Given text:
▼

Three Exhibits Open at Arts Club Tuesday

BY JUDITH CASS.

THE Arts club, which like other city clubs ceases to be anything but a place in which members give parties during the hectic Christmas holidays, will come back to its own next week.

On Tuesday afternoon there will be a tea to open three interesting exhibitions and there will be two guests of honor. On Wednesday morning there will be an illustrated lecture.

The shows to be seen for the first time at the tea are paintings by Juan Gris, drawings by Pablo Picasso and paintings by Honore Palmer Jr. Gris, who died in 1927, was a young Spaniard who belonged to Picasso's group in Paris. He painted mainly in the abstract, of course. Several of his paintings have been shown at various times at the Arts club, but this is his first one man show in Chicago.

Junior Chryslers Will Be Guests.

▲

Tasks:
[a] Using the Arts Club article, decide whether each statement agrees with it: (i) the illustrated lecture takes place on Tuesday afternoon, (ii) Gris died in 1927, (iii) the Gris exhibition is his first one man show in Chicago. Answer yes or no for each, quoting the deciding words.
[b] Extract from the Arts Club article the passage that opens with the words containing "THE Arts club, which" and closes with "show in Chicago.", copying it without changes.
[c] Rewrite as a bulleted list the paragraph of the Arts Club article that begins "The shows to be seen," keeping its main facts.

Entries supplied:
▼

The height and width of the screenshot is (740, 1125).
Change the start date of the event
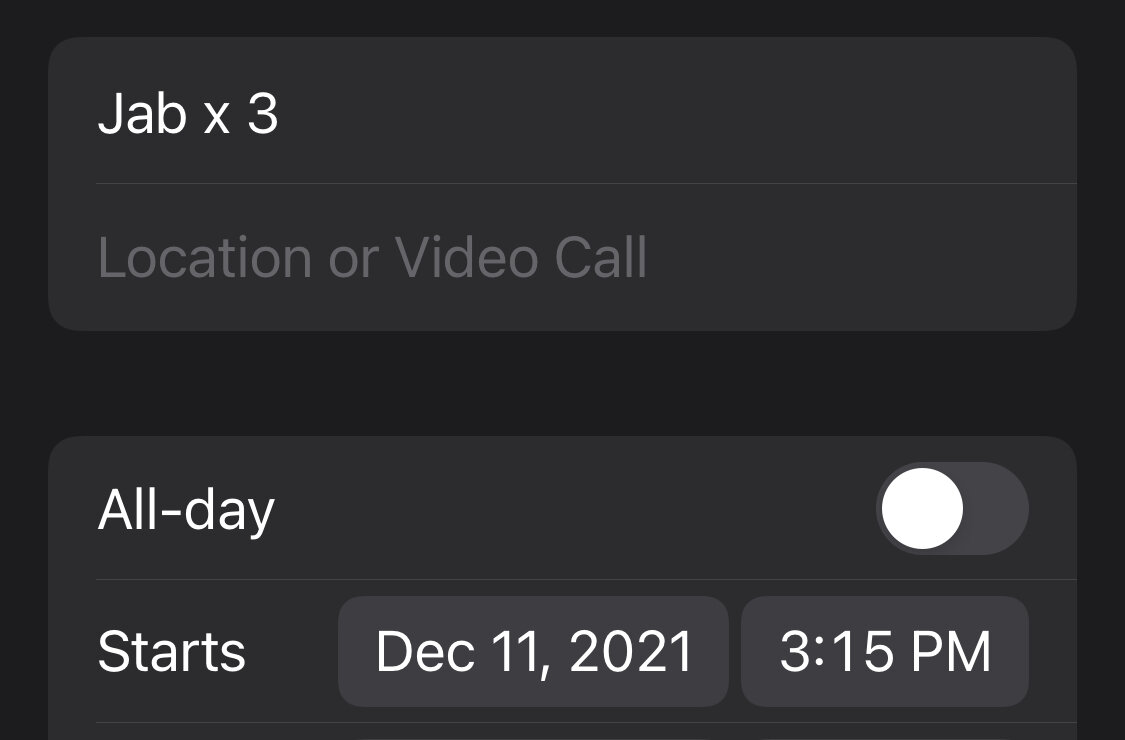pos(533,652)
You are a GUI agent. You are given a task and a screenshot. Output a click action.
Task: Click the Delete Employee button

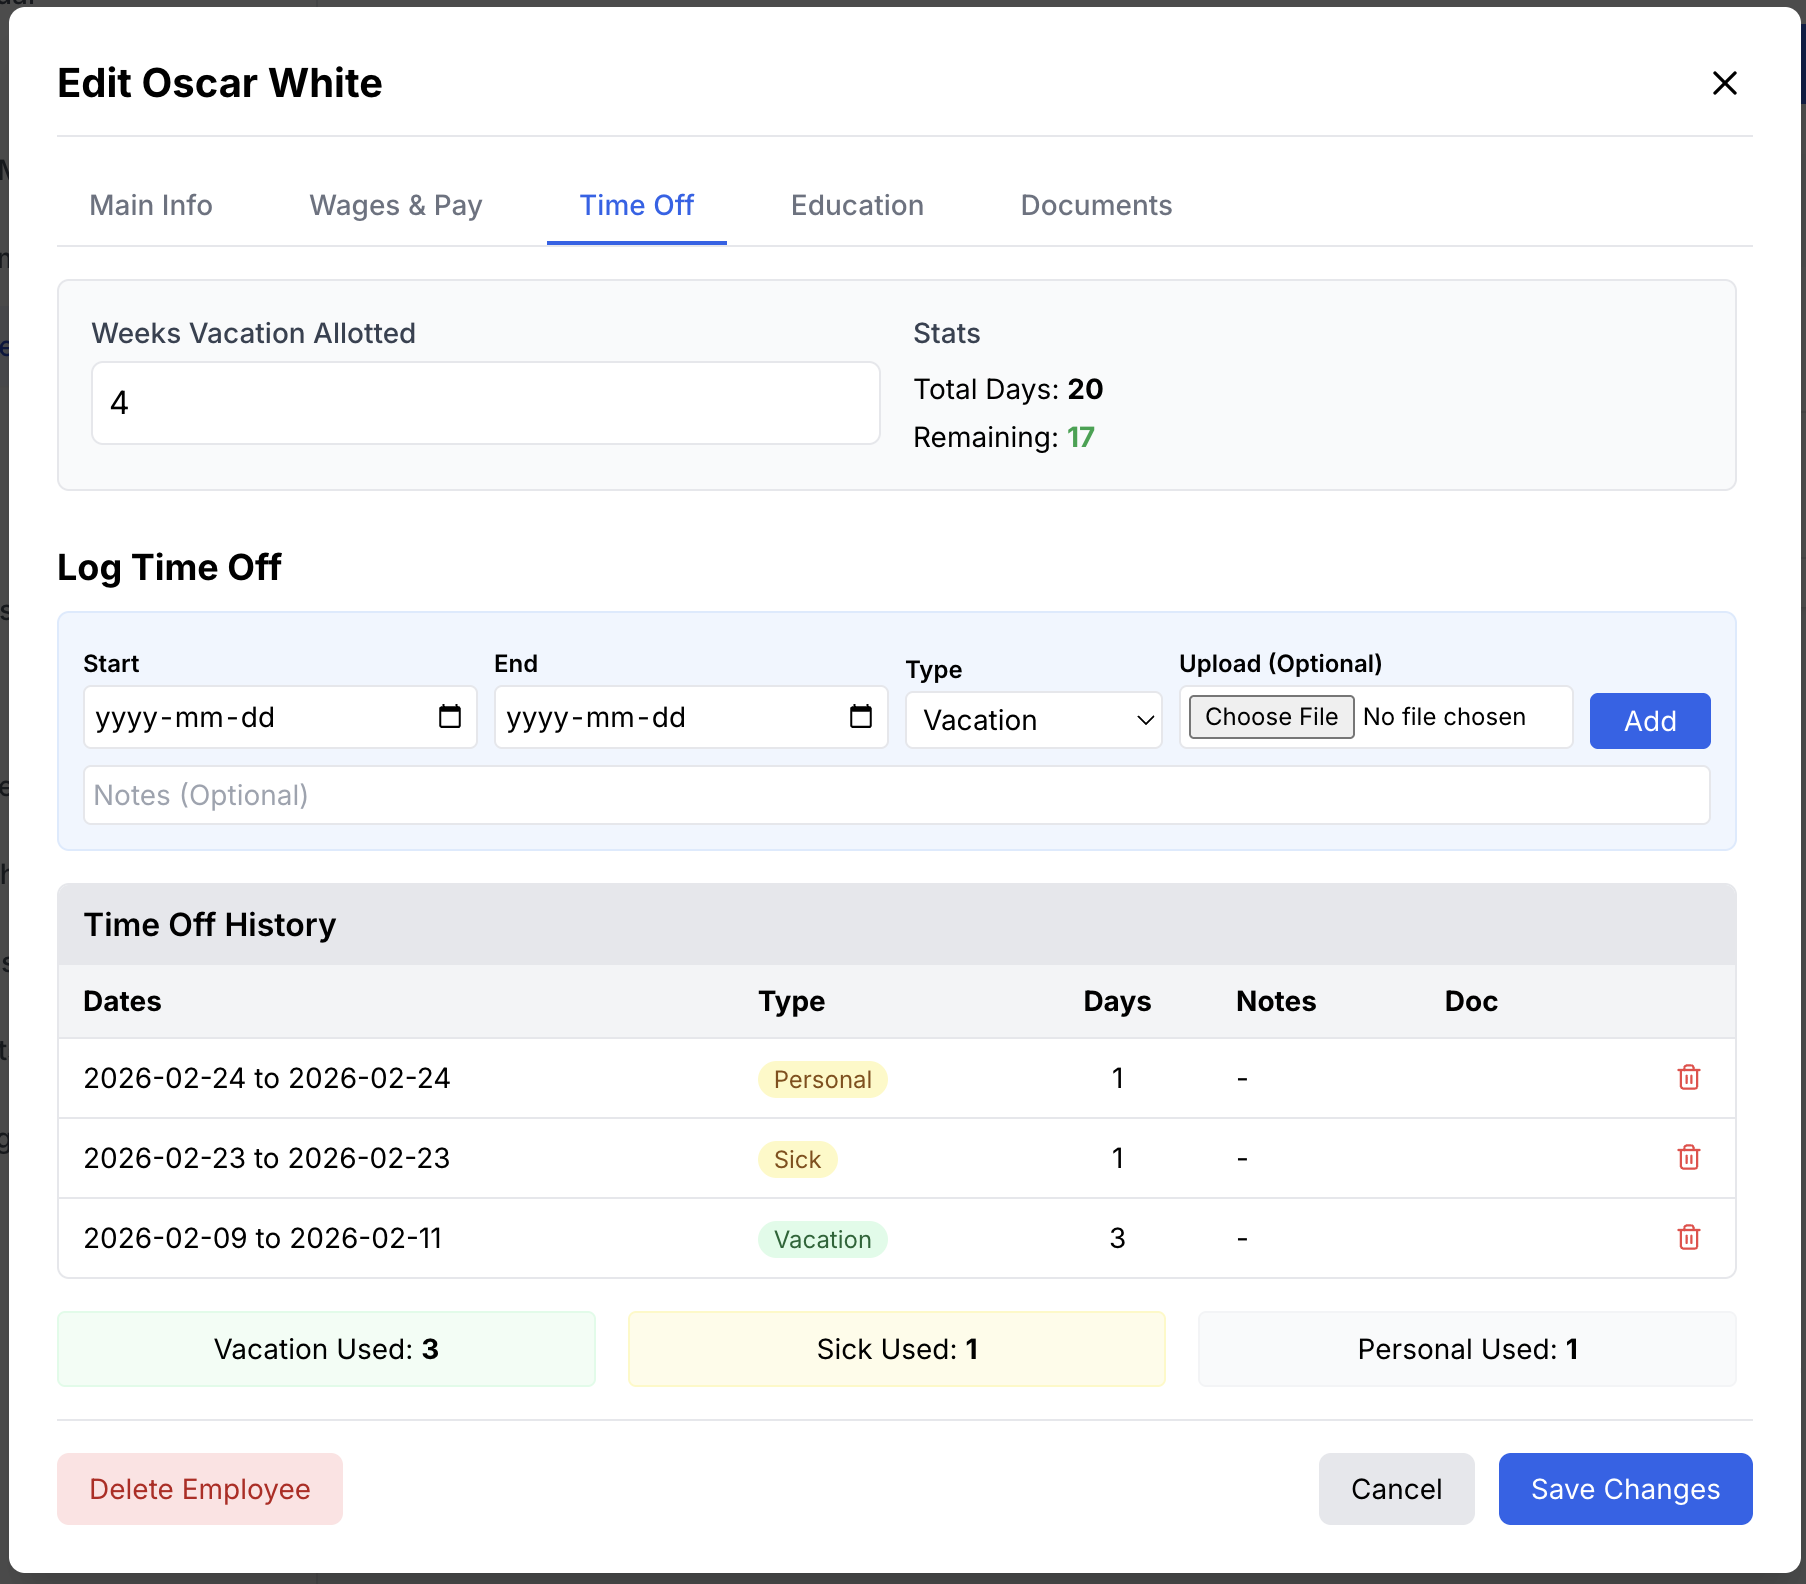tap(200, 1489)
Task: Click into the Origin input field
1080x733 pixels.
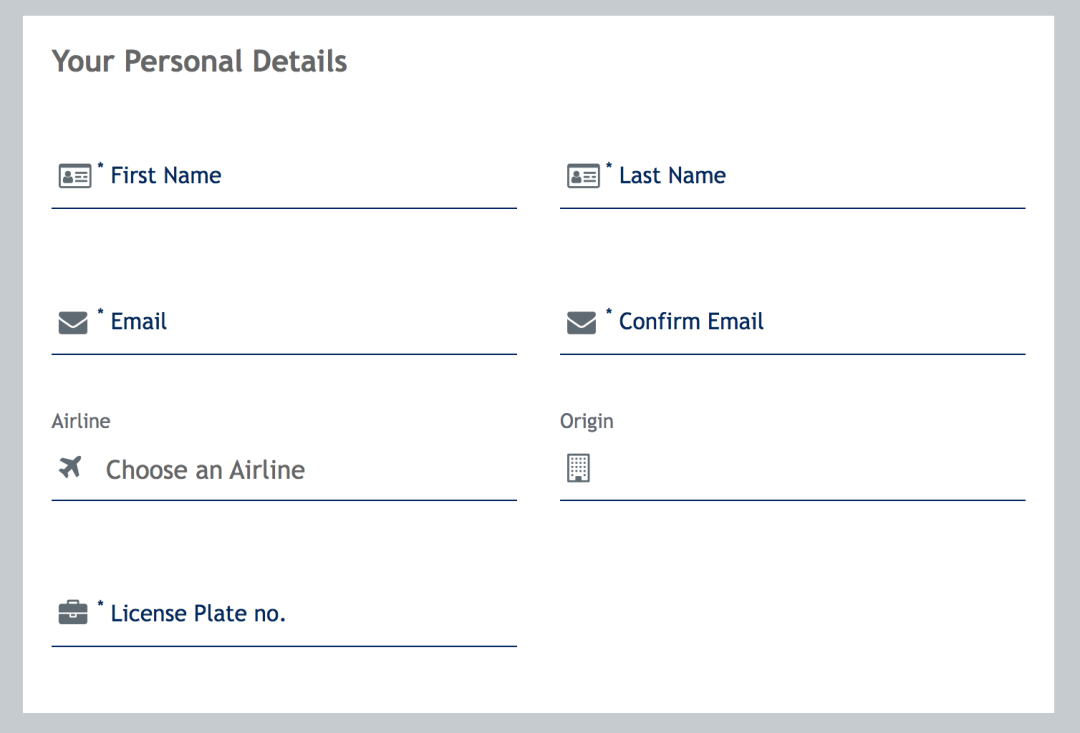Action: [x=792, y=470]
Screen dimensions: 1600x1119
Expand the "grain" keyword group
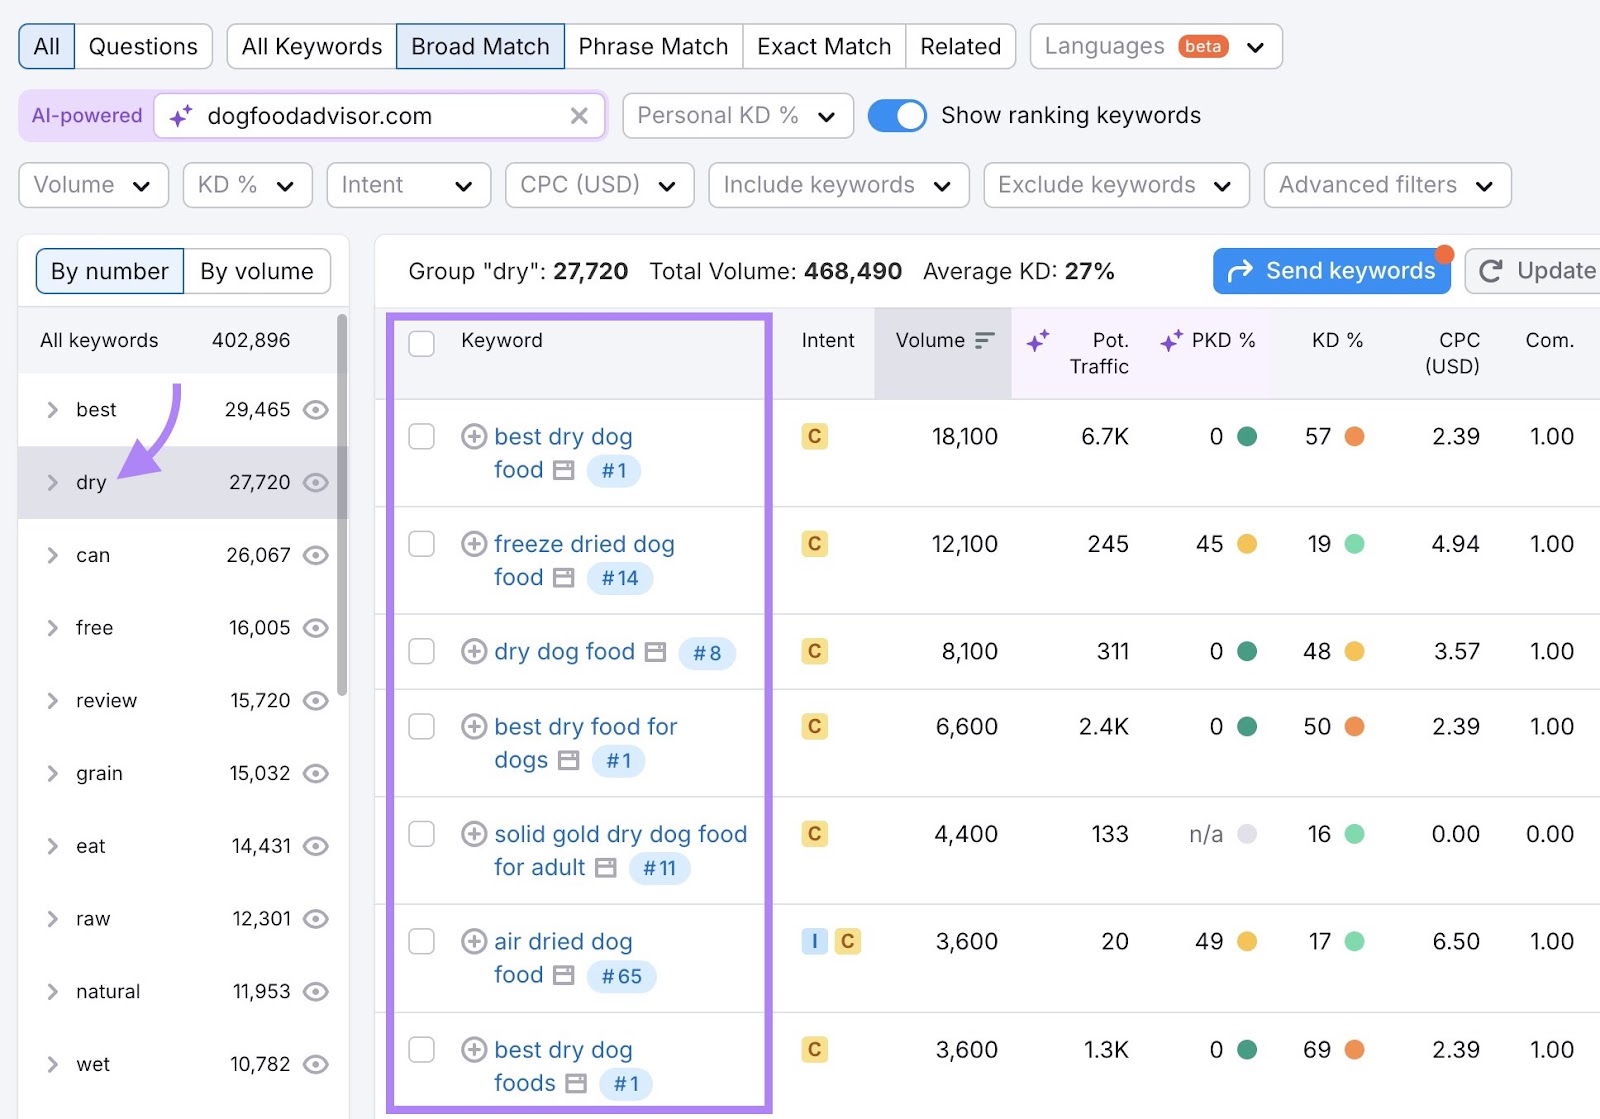tap(51, 773)
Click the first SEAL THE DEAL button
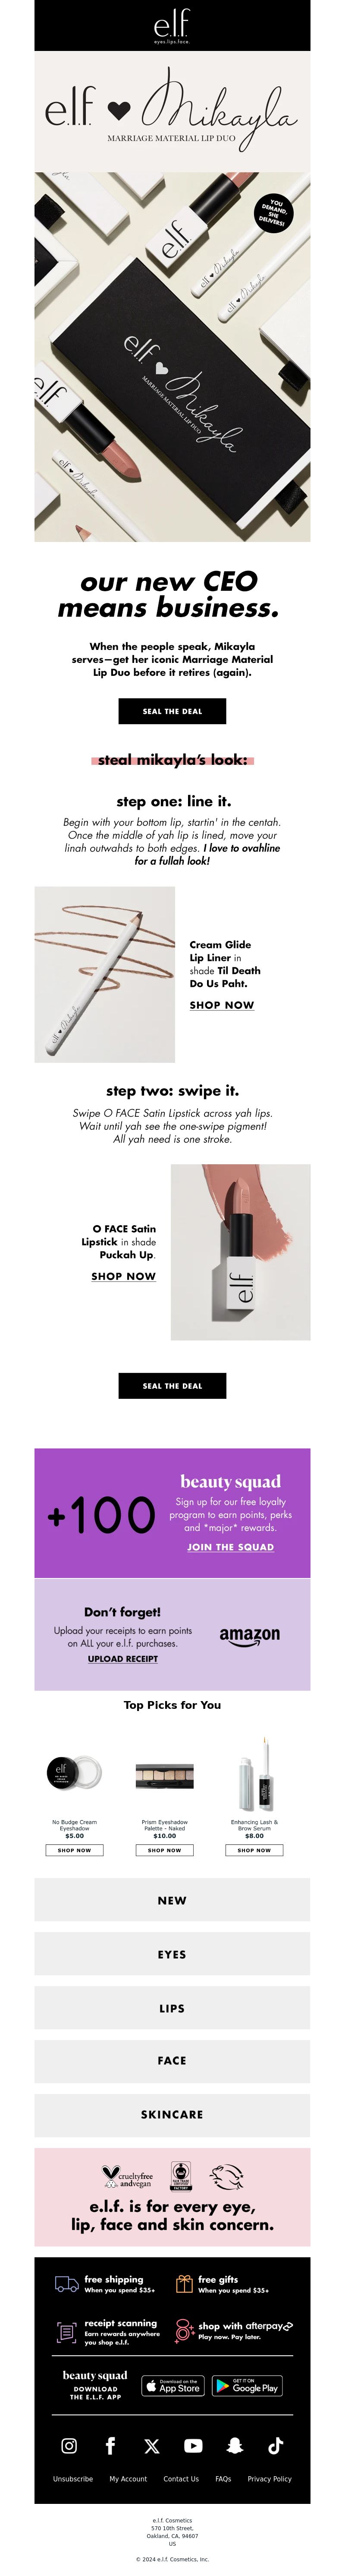 point(172,711)
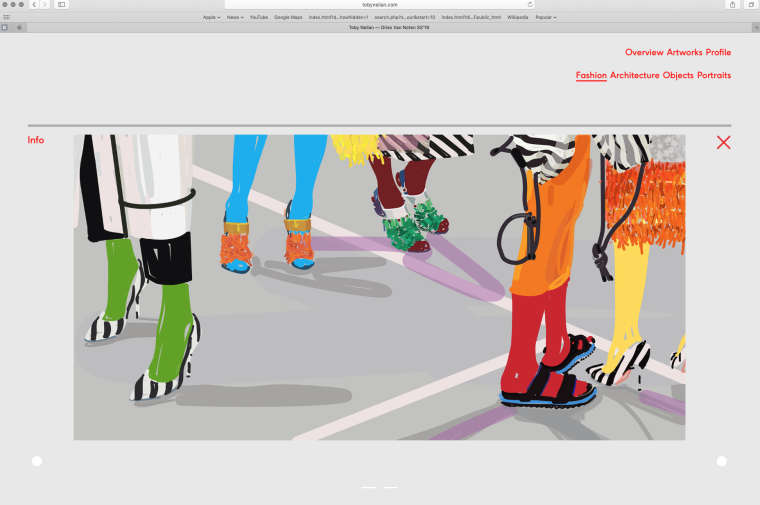Expand the Apple bookmarks folder

point(211,17)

▲

Solutions:
[a]
(i) No: "On Wednesday morning there will be an illustrated lecture."
(ii) Yes: "Gris, who died in 1927"
(iii) Yes: "but this is his first one man show in Chicago."

[b]
THE Arts club, which like other city clubs ceases to be anything but a place in which members give parties during the hectic Christmas holidays, will come back to its own next week.

On Tuesday afternoon there will be a tea to open three interesting exhibitions and there will be two guests of honor. On Wednesday morning there will be an illustrated lecture.

The shows to be seen for the first time at the tea are paintings by Juan Gris, drawings by Pablo Picasso and paintings by Honore Palmer Jr. Gris, who died in 1927, was a young Spaniard who belonged to Picasso's group in Paris. He painted mainly in the abstract, of course. Several of his paintings have been shown at various times at the Arts club, but this is his first one man show in Chicago.

[c]
- The tea opens three shows: paintings by Juan Gris, drawings by Pablo Picasso, and paintings by Honore Palmer Jr.
- Gris, a young Spaniard who died in 1927, belonged to Picasso's group in Paris and painted mainly in the abstract.
- Several of his paintings have been shown at the Arts club before, but this is his first one man show in Chicago.